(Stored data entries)
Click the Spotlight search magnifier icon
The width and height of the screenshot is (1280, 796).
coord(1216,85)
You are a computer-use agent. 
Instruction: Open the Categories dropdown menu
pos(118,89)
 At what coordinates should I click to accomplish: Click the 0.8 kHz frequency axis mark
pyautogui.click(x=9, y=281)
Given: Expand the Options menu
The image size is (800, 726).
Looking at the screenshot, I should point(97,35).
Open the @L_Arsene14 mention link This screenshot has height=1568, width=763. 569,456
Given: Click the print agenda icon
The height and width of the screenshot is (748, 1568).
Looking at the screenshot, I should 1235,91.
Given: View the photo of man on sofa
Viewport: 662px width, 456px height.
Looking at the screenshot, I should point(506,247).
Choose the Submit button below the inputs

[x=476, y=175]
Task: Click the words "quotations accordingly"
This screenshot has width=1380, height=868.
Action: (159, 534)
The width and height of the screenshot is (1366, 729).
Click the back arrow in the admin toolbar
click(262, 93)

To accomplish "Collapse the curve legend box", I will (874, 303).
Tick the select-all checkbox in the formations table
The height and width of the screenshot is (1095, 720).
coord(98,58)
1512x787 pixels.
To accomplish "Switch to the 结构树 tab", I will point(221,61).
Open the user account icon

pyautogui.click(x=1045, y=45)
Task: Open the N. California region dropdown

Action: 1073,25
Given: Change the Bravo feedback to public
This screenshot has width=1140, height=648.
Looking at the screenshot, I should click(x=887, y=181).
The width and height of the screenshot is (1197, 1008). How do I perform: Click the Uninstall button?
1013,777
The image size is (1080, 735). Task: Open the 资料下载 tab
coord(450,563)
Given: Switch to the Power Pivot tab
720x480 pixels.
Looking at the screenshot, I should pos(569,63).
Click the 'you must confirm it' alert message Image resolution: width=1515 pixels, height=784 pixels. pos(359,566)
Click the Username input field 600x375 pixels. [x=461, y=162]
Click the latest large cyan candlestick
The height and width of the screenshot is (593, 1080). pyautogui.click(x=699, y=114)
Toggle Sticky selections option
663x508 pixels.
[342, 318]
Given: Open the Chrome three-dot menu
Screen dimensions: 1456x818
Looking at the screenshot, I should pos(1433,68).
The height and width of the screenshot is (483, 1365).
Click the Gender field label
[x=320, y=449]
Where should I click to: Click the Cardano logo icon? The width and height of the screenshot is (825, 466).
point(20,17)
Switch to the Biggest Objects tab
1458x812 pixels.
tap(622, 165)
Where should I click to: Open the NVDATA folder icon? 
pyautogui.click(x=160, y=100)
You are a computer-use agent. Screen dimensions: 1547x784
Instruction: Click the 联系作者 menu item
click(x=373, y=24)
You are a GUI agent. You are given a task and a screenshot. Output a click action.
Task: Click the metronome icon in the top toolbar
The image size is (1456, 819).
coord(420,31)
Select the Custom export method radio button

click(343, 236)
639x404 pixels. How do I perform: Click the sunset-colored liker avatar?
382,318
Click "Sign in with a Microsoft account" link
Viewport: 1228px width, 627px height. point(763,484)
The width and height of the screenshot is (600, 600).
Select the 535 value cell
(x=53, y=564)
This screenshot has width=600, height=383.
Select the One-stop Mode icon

- _ASSIGNMENT_:
Where the word "will" occurs in a line of the entries above, count that line, and reply with the total only.

- _RESULT OF THIS TASK_:
2